This lesson is still being designed and assembled (Pre-Alpha version)

Introduction to Workflows with Common Workflow Language: Setup

Software

These lessons are best followed using VSCode, and the Benten extension (which is a language server for CWL). We will also be using the CWL reference runner. Instructions for installing these are given below.

VSCode and Benten

  1. Download and install VSCode.

  2. Open Benten in the marketplace and click the Install button or follow the directions. The VSCode Benten extension will require the Benten server to be installed too.
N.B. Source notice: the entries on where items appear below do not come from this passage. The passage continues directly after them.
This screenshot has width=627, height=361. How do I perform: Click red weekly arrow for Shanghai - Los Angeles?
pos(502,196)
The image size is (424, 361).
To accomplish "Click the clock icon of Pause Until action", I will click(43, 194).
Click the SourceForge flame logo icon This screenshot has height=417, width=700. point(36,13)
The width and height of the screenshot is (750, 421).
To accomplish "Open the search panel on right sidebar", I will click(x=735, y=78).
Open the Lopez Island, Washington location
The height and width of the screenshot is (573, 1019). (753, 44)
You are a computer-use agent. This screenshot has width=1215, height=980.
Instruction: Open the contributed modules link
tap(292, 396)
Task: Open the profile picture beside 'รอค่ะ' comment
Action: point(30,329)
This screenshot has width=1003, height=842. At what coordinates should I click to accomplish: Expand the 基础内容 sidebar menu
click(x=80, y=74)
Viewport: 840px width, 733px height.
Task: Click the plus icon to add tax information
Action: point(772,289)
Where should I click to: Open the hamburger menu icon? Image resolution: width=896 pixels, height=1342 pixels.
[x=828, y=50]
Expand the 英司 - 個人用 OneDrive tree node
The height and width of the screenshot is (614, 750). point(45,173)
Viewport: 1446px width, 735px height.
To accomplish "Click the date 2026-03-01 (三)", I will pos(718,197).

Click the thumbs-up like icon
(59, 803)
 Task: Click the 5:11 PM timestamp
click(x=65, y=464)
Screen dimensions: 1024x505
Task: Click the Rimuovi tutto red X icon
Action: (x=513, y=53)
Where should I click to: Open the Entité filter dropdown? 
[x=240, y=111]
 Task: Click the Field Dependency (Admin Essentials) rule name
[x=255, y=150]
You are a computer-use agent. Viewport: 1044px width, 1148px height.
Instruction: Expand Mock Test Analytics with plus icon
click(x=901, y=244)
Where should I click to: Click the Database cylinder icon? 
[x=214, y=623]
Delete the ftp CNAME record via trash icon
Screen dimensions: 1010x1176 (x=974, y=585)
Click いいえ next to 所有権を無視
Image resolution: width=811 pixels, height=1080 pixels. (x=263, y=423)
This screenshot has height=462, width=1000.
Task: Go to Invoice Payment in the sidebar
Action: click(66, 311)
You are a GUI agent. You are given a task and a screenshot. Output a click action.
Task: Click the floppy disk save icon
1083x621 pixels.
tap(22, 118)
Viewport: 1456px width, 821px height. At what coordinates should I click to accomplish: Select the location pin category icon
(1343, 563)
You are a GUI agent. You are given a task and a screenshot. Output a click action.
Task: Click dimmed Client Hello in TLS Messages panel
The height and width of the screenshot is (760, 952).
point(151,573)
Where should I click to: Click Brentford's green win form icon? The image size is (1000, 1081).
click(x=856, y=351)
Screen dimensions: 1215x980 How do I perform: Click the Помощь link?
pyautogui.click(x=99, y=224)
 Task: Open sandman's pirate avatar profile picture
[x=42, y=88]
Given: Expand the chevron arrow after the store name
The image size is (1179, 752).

It will prompt you to do this the first time you activate the extension.

Docker, cwltool, and graphviz

This tutorial requires three pieces of software to run and visualize the workflows: Docker, cwltool, and graphviz. Please follow instructions for your OS by clicking on the relevant tab below.

Windows users first need to install the “Windows Subsystem for Linux 2” (WSL2) and the Docker Desktop before installing the cwltool. Follow the steps below, taken from the offical setup guide:

  1. Install Windows Subsystem for Linux 2 (WSL2), and Docker Desktop
  2. Install Debian from the Microsoft Store
  3. Set Debian as your default WSL 2 distro: wsl --set-default debian
  4. Return to the Docker Desktop, choose Settings → Resources → WSL Integration and under “Enable integration with additional distros” select “Debian”
  5. Reboot
  6. Launch Debian
  7. Open Remote - WSL to install the “Remote - WSL” extension for VS Code by clicking the Install button or by following the directions.
  8. After installation choose “Open a Remote - WSL Window” and then “New WSL Window”. Your VS Code window should now say “WSL: Debian” in green at the lower left corner.
  9. Enable the Benten CWL extension in this “WSL : Debian” window: press `Ctrl+Shift+X” to open the “Extensions” and click the “Install in WSL: Debian” button.
  10. Choose TerminalNew Terminal. Execute sudo apt-get update && sudo apt-get install -y python3-venv wget in the terminal
  11. Install cwltool using the instructions under the ‘Linux’ tab

Linux users already have a Bash terminal and can start with following the steps below.

  1. Install docker
  2. Enable docker usage as a non-root user
  3. Install the latest version of cwltool. To ensure this, a virtual environment using pip and venv is used.
     python3 -m venv env			# Create a virtual environment named 'env' in the current directory
     source env/bin/activate			# Activate the 'env' environment
    

    The virtual environment needs to be activated every time you start the terminal using the source env/bin/activate command.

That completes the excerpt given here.